US economy

Trump threatens to put tariffs on all $500bn Chinese imports – as it happened


We suspect that equities across Emerging Asia would slump once more if President Trump followed through with his latest tariff threat. Stock markets in Europe would probably be hit even harder than they have been so far too.

Meanwhile, although the S&P 500 has proved fairly resilient to trade worries so far, and has actually risen since they resurfaced in June, we doubt that this will last.

The retaliation by other countries to US protectionism so far has mostly been aimed at US farmers, not US multinationals. But that could change. In particular, we suspect that China will start to target US multinationals operating in China directly rather than imposing more tariffs of its own.

What’s more, even if this latest escalation in the trade war is somehow averted, we think that there are other reasons to be pessimistic about the outlook for equities in both the US and the rest of the world.
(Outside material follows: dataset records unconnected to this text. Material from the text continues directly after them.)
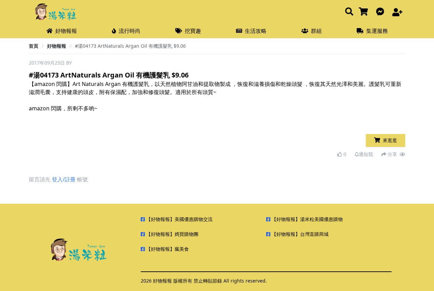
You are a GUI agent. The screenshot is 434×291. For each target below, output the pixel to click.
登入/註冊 (64, 179)
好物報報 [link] (56, 46)
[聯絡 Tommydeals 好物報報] (381, 12)
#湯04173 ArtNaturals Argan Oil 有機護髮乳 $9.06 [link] (130, 46)
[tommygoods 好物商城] (365, 12)
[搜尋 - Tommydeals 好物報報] (349, 12)
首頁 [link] (33, 46)
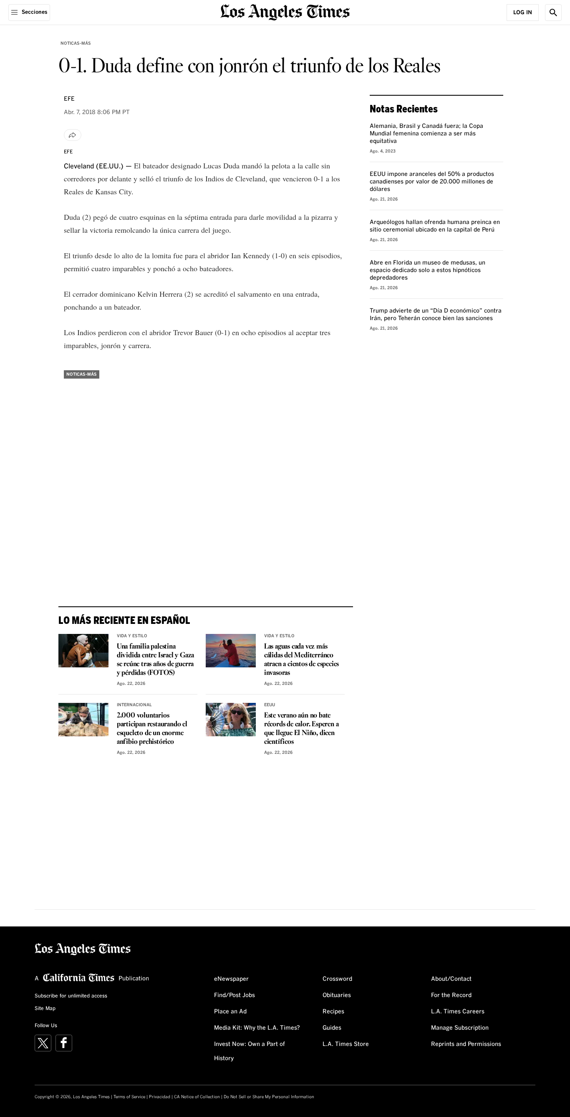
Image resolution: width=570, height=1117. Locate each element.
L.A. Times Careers (457, 1012)
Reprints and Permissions (466, 1044)
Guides (332, 1028)
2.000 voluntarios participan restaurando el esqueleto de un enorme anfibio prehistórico (152, 728)
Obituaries (337, 995)
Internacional (134, 705)
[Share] (72, 135)
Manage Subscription (460, 1028)
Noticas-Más (76, 43)
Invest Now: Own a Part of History (249, 1051)
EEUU (269, 705)
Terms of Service (129, 1097)
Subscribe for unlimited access (71, 996)
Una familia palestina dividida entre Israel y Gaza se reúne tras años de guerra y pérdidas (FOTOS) (155, 659)
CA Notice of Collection (197, 1097)
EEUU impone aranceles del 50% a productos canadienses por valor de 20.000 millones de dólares (432, 181)
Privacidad (159, 1097)
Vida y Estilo (132, 636)
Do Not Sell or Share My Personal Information (269, 1097)
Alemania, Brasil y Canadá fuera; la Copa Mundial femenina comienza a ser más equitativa (426, 133)
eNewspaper (231, 979)
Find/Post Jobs (234, 995)
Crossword (337, 979)
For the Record (451, 995)
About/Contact (451, 979)
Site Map (45, 1008)
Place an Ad (230, 1012)
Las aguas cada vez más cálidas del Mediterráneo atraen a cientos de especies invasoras (301, 659)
Regardless of the direction of US trade policy, we think that China’s economy will lose more momentum over the rest of this year, and forecast that the US economy will slow sharply in 2019 as the cumulative effects of Fed tightening and the fading fiscal boost start to bite.

With this in mind, we forecast that the S&P 500 will fall to 2,300 by the end of next year, compared to just over 2,800 now, and think that equities in the rest of the world will fall sharply too.